Для оценки степени совместимости материала главное значение имеют данные цитоморфологического анализа лимфоузлов. Эти данные должны получить подтверждение в результате гистохимического исследования селезенки и анализа весовых коэффициентов лимфоидных органов. Цитохимическое определение сукцинатдегидрогеназы и бета-гли-церофосфатдегидрогеназы проводится факультативно, но обязательно в совокупности с гистохимическим определением щелочной фосфатазы в лимфоузлах.
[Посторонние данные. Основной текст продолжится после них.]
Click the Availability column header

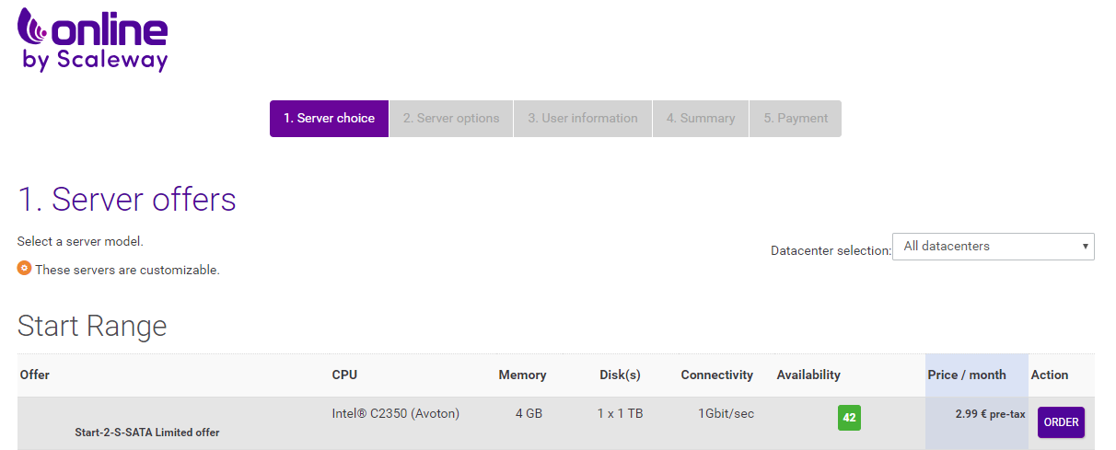[808, 375]
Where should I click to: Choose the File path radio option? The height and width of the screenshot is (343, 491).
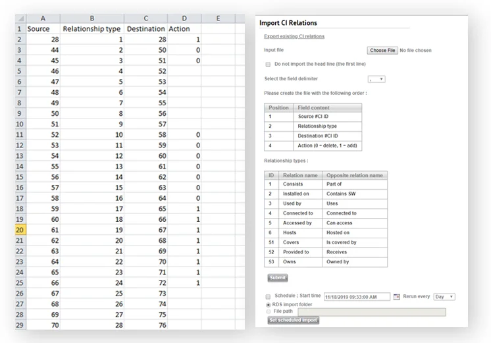268,311
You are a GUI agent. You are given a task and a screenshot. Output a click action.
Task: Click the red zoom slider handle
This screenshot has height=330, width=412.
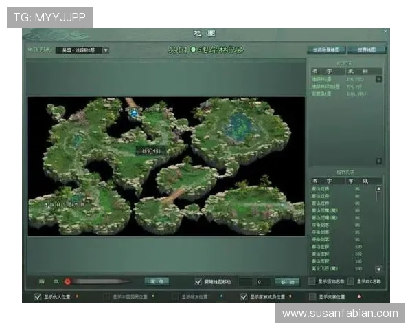click(67, 281)
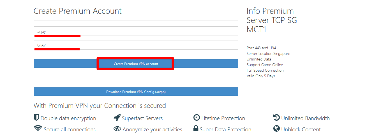
Task: Click the crossed-eye icon for Anonymize your activities
Action: [x=117, y=129]
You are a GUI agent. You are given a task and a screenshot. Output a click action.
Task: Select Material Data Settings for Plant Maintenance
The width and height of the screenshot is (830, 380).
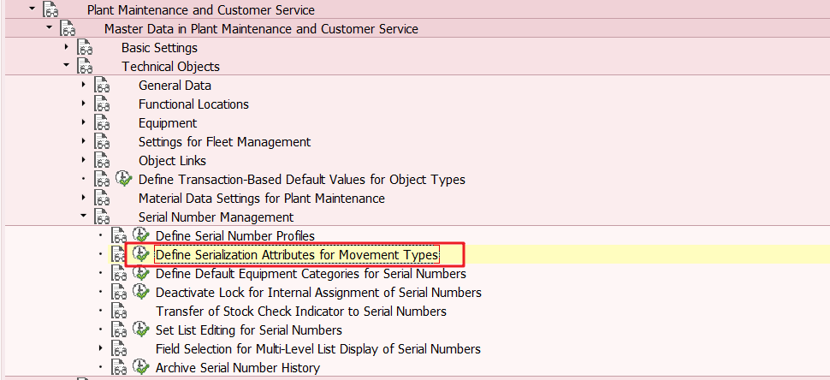pos(262,199)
Материал следует считать биологически несовместимым, если через 1 месяц после имплантации материалов не наблюдается нормализации показателей или выраженной тенденции к таковой и отличия их от контроля существенны (статистически достоверны). В случае если показатели состояния лимфоидной ткани подопытных животных отличаются от контроля менее существенно (носят характер тенденции к изменению Р, равном или меньше 0,1), вопрос о биологической совместимости исследуемого материала должен решаться с учетом всей совокупности данных токсикологического эксперимента. 5.6.1. Статистическая обработка данных. Для цифровых показателей, получаемых методами, указанными в п.п. 5.1.; 5.2.3.; 5.5., — статистическая обработка обязательна. Она проводится с использованием критерия «t» по Стьюденту. Для результатов цитохимических исследований (п. 5.2.3.) предпочтительнее метод Уилкоксона-Манна-Уитна. Результаты, полученные в опытной группе животных, сравниваются с контролем, которому вживлялся «инертный материал». Если этот контроль не имеет достоверных отличий от ложнооперированного контроля, опытная группа может быть сравнена непосредственно с интактным контролем.